● PAGE TEXT
++++++

It’s one of the worst pieces of news a pet parent can hear: your dog or cat has cancer.
Once you’ve been hit with the news–the emotional equivalent of being knocked out with a bulldozer–your thoughts will most likely turn to: “What do I do next?”
Kristin Levine, a pet living expert, writes some sound advice on her website: “If your dog or cat ever does receive this dreaded diagnosis, don’t panic! As hard as it might be to do, staying calm is the best way you can help yourself and your pet.”
1. Ask questions–and make sure you get answers
This seems obvious, but when it comes to the health of your pet (and yourself, for that matter), you must take a proactive role. Ask questions about the prognosis, treatment, and costs. Get all the answers you’re looking for, and if something seems off, don’t be afraid to speak up and question it. A truly understanding doctor will patiently explain every detail to you until you’re comfortably crystal-clear.
2. Get a second opinion
Whether from another vet or veterinary oncologist, making sure that multiple vet’s opinions match up will ensure that the original diagnosis was accurate. On the flip side, if diagnoses or details differ, you’ll know that something is amiss. The more informed you are about your pet’s diagnosis, the better you can come up with a game plan.
3. Follow the treatment plan
Once you have a clear idea of the situation and you’re working with a vet that you trust, make sure to follow the plan that you’re given. Some treatment plans may include timely medications, vet visits, even some healthy dietary changes.
4. Prepare your finances
In her article, Levine says that if you already have a pet insurance policy that covers cancer treatment, you should be good to go, at least for the most part. If not, make sure you talk to your vet about payment plans that they offer before starting treatment. Levine also suggests looking into CareCredit, a credit card designed to help you finance health needs, including those for pets. One other option: if you can’t afford the treatment, check with local nonprofit organizations to see if they’ll help cover some bills.

++++++

● REQUIRED ACTION 1
In the pet cancer advice, what credit card does Levine suggest looking into for financing health needs?
● REQUIRED ACTION 2
Duplicate the stretch of the pet cancer advice from "2. Get a second" through "healthy dietary changes.".

++++++

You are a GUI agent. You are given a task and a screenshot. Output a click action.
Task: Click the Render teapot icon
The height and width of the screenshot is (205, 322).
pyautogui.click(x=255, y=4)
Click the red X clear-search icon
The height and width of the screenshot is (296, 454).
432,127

++++++

● ANSWER BOX 1
CareCredit

● ANSWER BOX 2
2. Get a second opinion
Whether from another vet or veterinary oncologist, making sure that multiple vet’s opinions match up will ensure that the original diagnosis was accurate. On the flip side, if diagnoses or details differ, you’ll know that something is amiss. The more informed you are about your pet’s diagnosis, the better you can come up with a game plan.
3. Follow the treatment plan
Once you have a clear idea of the situation and you’re working with a vet that you trust, make sure to follow the plan that you’re given. Some treatment plans may include timely medications, vet visits, even some healthy dietary changes.